Supplied material =>
* * * * * * *
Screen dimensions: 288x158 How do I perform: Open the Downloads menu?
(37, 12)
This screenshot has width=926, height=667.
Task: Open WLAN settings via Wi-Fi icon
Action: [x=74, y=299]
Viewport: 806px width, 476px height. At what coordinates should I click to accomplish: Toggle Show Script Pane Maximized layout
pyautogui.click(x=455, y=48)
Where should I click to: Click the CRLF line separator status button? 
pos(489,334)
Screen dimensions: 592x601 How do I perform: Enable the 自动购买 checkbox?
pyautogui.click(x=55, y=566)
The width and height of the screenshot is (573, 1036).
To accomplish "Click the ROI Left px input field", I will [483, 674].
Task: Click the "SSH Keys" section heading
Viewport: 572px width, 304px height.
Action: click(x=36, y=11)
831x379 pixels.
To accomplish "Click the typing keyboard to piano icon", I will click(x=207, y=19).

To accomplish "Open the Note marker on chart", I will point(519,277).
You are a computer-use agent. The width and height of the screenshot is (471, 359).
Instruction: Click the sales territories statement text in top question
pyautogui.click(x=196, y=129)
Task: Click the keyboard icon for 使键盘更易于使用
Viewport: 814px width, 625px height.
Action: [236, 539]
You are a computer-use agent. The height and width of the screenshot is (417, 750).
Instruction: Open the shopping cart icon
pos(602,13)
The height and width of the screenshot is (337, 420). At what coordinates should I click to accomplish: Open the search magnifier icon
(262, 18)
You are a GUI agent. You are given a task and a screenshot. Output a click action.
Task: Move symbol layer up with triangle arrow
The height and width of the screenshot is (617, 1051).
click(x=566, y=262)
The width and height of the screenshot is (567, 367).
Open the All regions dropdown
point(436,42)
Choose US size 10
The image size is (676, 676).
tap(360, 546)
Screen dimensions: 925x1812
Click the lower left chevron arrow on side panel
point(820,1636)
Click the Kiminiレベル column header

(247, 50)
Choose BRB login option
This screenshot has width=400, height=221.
* * * * * * *
What you should do => All of the material above is to be retyped word for word.

Solution to this problem =>
Screen dimensions: 288x158 How do I perform: Open the Downloads menu?
(37, 12)
This screenshot has width=926, height=667.
Task: Open WLAN settings via Wi-Fi icon
Action: [x=74, y=299]
Viewport: 806px width, 476px height. At what coordinates should I click to accomplish: Toggle Show Script Pane Maximized layout
pyautogui.click(x=455, y=48)
Where should I click to: Click the CRLF line separator status button? 
pos(489,334)
Screen dimensions: 592x601 How do I perform: Enable the 自动购买 checkbox?
pyautogui.click(x=55, y=566)
The width and height of the screenshot is (573, 1036).
To accomplish "Click the ROI Left px input field", I will [483, 674].
Task: Click the "SSH Keys" section heading
Viewport: 572px width, 304px height.
Action: click(x=36, y=11)
831x379 pixels.
To accomplish "Click the typing keyboard to piano icon", I will click(x=207, y=19).

To accomplish "Open the Note marker on chart", I will point(519,277).
You are a computer-use agent. The width and height of the screenshot is (471, 359).
Instruction: Click the sales territories statement text in top question
pyautogui.click(x=196, y=129)
Task: Click the keyboard icon for 使键盘更易于使用
Viewport: 814px width, 625px height.
Action: [236, 539]
You are a computer-use agent. The height and width of the screenshot is (417, 750).
Instruction: Open the shopping cart icon
pos(602,13)
The height and width of the screenshot is (337, 420). At what coordinates should I click to accomplish: Open the search magnifier icon
(262, 18)
You are a GUI agent. You are given a task and a screenshot. Output a click action.
Task: Move symbol layer up with triangle arrow
The height and width of the screenshot is (617, 1051).
click(x=566, y=262)
The width and height of the screenshot is (567, 367).
Open the All regions dropdown
point(436,42)
Choose US size 10
The image size is (676, 676).
tap(360, 546)
Screen dimensions: 925x1812
Click the lower left chevron arrow on side panel
point(820,1636)
Click the Kiminiレベル column header

(247, 50)
Choose BRB login option
This screenshot has width=400, height=221.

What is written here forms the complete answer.